How many soaps are packaged as luxury bars or bathing bars or simple as a bar instead of being sold or marketed as a soap? Have you ever wondered at this discrepancy? Next time you go to a supermarket, check out the labeling of you favorite soaps. I remember one right now – Dove which is called a beauty bar.
What is a Soap?
Soap is a product which is formed by the process of ‘saponification’ which includes the reaction between an alkali and an oil. When this reaction takes place, glycerin is formed as a byproduct and is present in the soap itself and gives the soap its moisturizing property. So, the ultimate product called ‘soap’ is actually a salt. The alkali used in soap making is called lye or Sodium Hydroxide. Lye is reacted with either Coconut Oil (it makes for a hard and lathering soap) or Olive Oil (which makes a mild soap).
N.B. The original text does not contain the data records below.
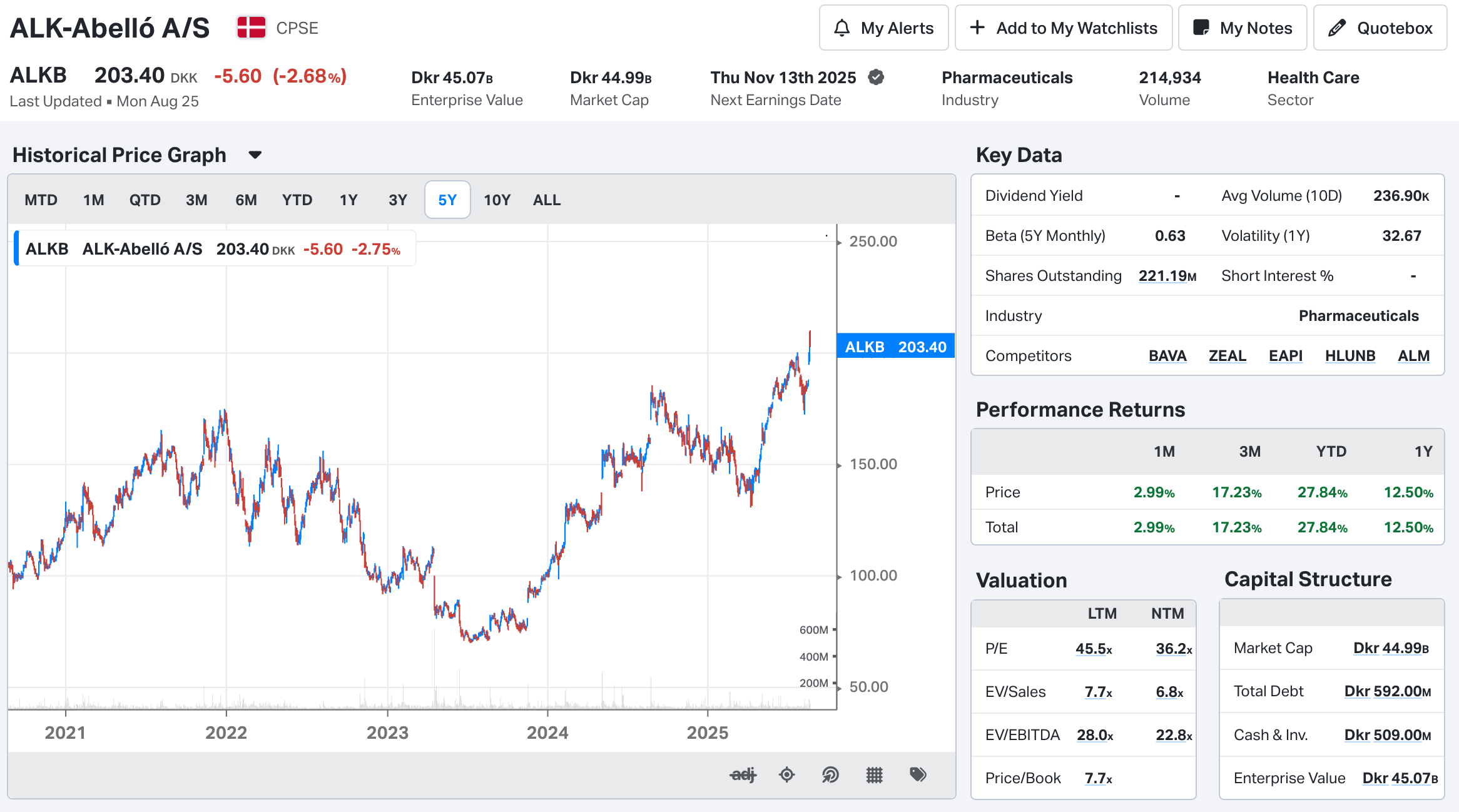Expand the Historical Price Graph dropdown arrow

255,155
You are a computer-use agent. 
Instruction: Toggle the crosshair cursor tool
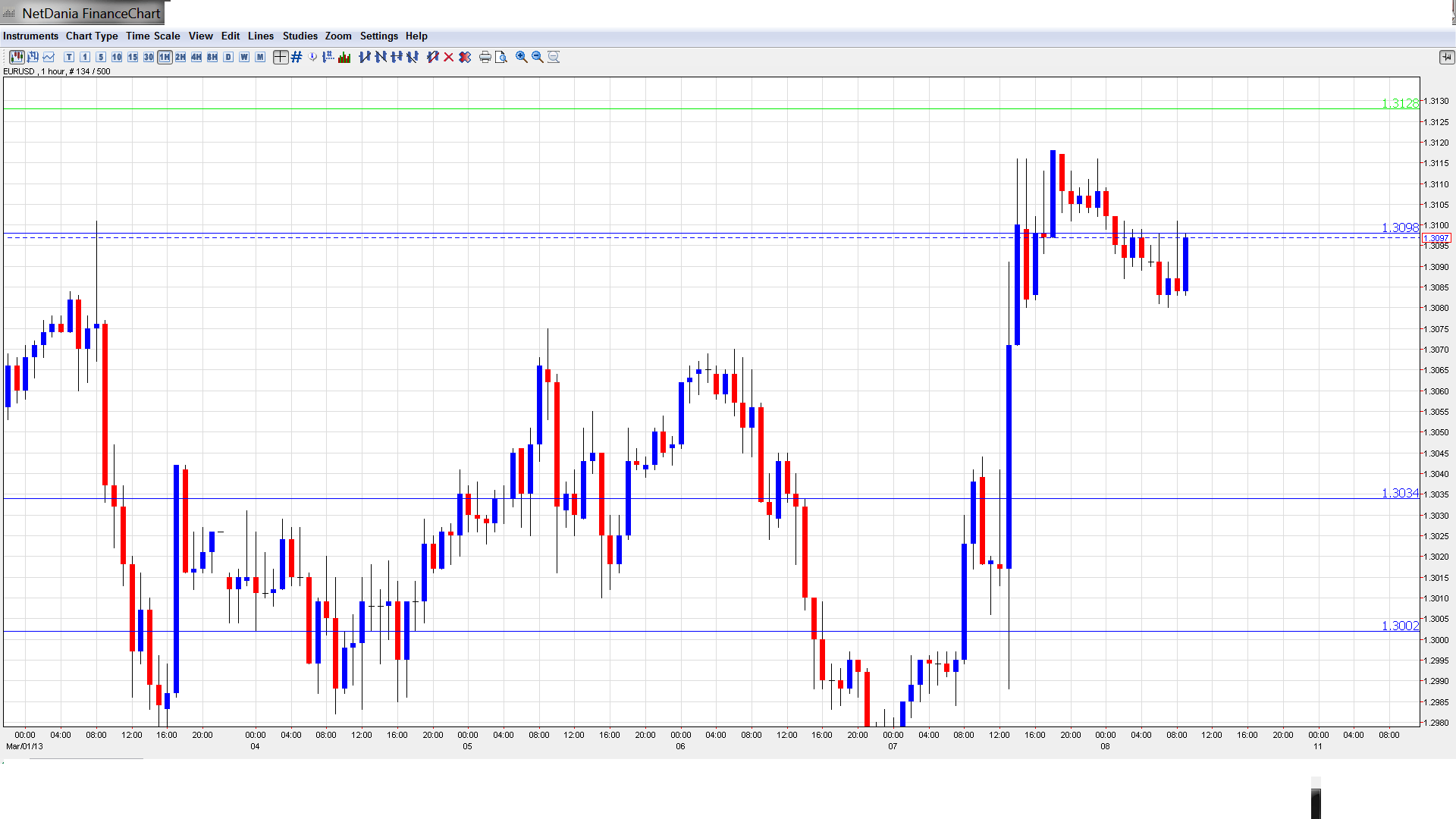point(281,57)
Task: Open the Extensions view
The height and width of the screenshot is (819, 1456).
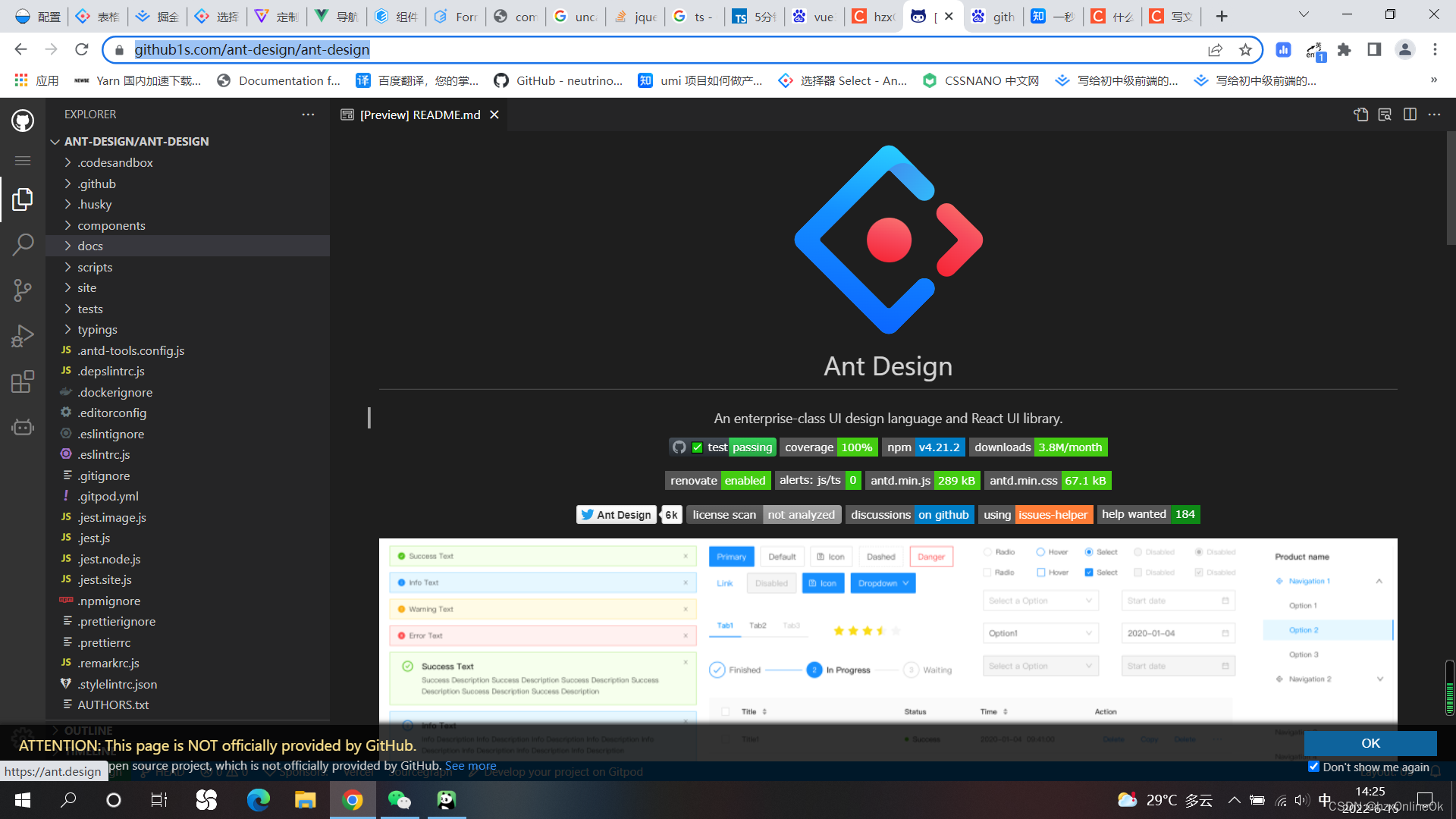Action: click(23, 381)
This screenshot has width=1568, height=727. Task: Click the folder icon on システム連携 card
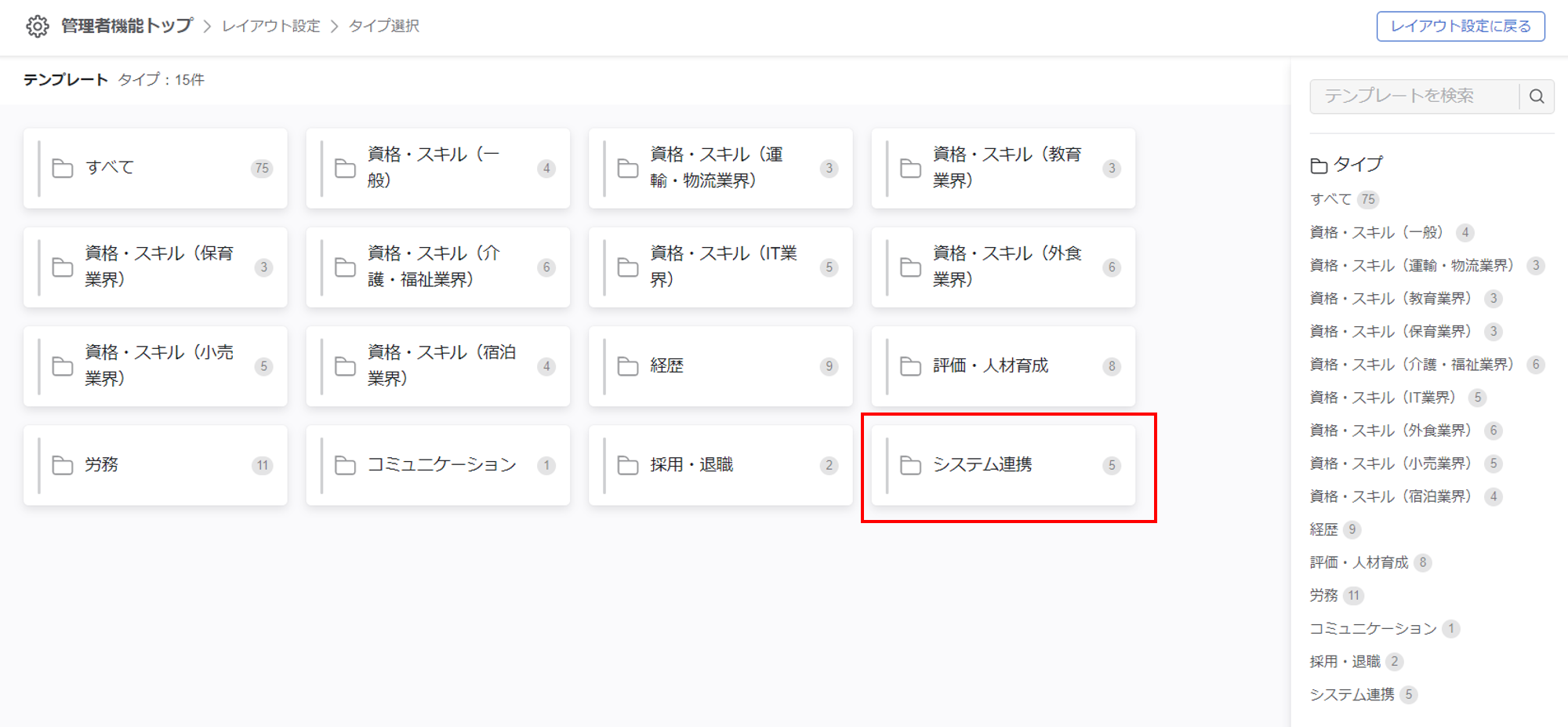point(910,464)
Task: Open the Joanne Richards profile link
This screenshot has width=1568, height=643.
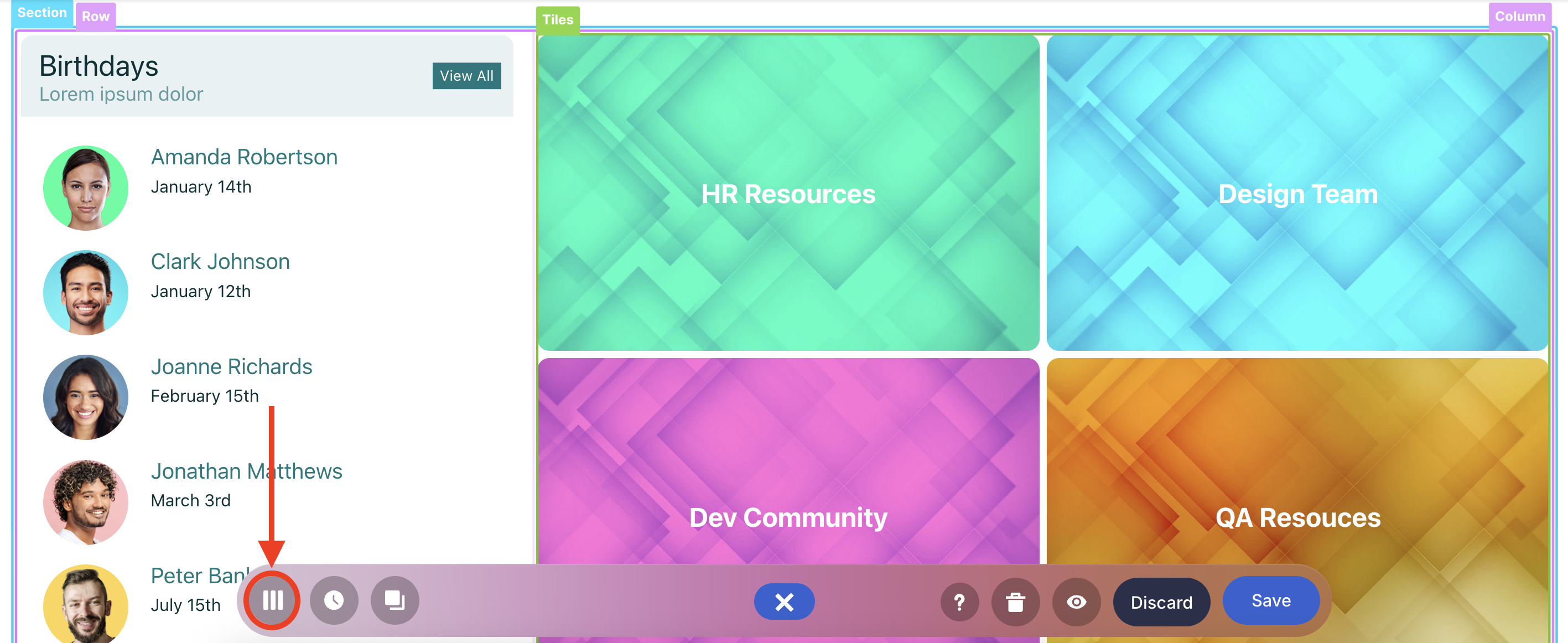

Now, when a soap is made, it needs a month or two months time to ‘cure’ to complete the process of saponification after which the soap is ready to be used.
These soaps are actually full of fatty acids and the cleansing action is that some of the molecules repel dirt and some molecules get attracted to dirt and that’s how the soap separates and cleanses. So, the molecules which attract dirt get washed off and molecules which repel dirt stay on our bodies and keep it moisturized. If you have ever used a soap which is made of lye, it is extremely gentle on the skin, doesn’t let your skin dry out and keeps your skin smooth and soft. These are some characteristics of soap which you do not generally find the counter-products sold as soaps.
Are the Bars available in the market Soaps?
Well, actually no. For one, I hardly remember any soap having Sodium Hydroxide in their ingredients list. Well, I do read my ingredients list and when I had read about this soap making, I had checked out many soaps in the market to find one true soap. No success there. And, second, I have read somewhere that the companies remove the glycerin content of their soaps or manufacture their soaps through some other method and that is why the soaps have SLS and such surfactants as their ingredients. And, finally , do you think it will be profitable for companies to keep soaps for 2 months on the shelf to let them ‘cure’?